**Requirement:**
Gather each line of the records where "computer" appears.

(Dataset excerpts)
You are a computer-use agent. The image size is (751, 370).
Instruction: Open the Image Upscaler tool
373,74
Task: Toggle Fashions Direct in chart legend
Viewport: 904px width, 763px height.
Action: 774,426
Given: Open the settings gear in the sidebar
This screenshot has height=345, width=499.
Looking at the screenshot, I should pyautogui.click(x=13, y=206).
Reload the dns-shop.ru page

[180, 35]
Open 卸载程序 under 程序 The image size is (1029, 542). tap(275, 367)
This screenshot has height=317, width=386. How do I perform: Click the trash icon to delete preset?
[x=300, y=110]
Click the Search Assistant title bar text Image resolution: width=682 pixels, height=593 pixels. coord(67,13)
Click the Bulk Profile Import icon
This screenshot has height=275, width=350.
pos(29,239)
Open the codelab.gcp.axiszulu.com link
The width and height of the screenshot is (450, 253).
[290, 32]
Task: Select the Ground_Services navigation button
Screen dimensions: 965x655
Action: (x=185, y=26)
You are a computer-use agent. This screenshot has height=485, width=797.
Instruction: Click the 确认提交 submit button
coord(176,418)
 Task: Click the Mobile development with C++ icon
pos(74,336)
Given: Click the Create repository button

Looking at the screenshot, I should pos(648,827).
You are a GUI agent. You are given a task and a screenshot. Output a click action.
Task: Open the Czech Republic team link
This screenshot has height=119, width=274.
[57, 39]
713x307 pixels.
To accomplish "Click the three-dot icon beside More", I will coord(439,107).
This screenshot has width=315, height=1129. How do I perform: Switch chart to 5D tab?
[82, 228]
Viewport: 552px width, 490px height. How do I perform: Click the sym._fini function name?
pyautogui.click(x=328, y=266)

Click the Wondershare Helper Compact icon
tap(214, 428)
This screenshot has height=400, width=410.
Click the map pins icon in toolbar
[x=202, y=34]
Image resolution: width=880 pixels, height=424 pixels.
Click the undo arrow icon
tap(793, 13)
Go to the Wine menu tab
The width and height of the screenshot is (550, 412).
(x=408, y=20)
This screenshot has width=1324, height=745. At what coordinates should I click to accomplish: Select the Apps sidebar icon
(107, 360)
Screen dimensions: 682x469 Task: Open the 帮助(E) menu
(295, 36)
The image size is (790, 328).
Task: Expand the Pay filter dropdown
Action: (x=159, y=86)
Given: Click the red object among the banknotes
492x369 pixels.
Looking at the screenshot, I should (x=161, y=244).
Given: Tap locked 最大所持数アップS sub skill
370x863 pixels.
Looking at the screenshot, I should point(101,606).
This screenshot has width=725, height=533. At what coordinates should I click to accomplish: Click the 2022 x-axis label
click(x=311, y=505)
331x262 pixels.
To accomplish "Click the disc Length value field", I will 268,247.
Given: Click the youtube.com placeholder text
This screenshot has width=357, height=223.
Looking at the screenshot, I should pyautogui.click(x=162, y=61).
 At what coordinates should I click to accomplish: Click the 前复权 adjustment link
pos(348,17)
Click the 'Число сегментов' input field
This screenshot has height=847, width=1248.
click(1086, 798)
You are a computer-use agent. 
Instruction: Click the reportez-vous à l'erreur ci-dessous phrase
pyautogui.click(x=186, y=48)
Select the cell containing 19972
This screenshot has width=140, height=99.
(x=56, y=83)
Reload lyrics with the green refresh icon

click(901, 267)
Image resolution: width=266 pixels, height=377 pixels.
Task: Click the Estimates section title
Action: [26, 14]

**Solved problem:**
You are a computer-use agent. The image size is (751, 370).
You are a computer-use agent. This screenshot has height=485, width=797.
You are a computer-use agent. 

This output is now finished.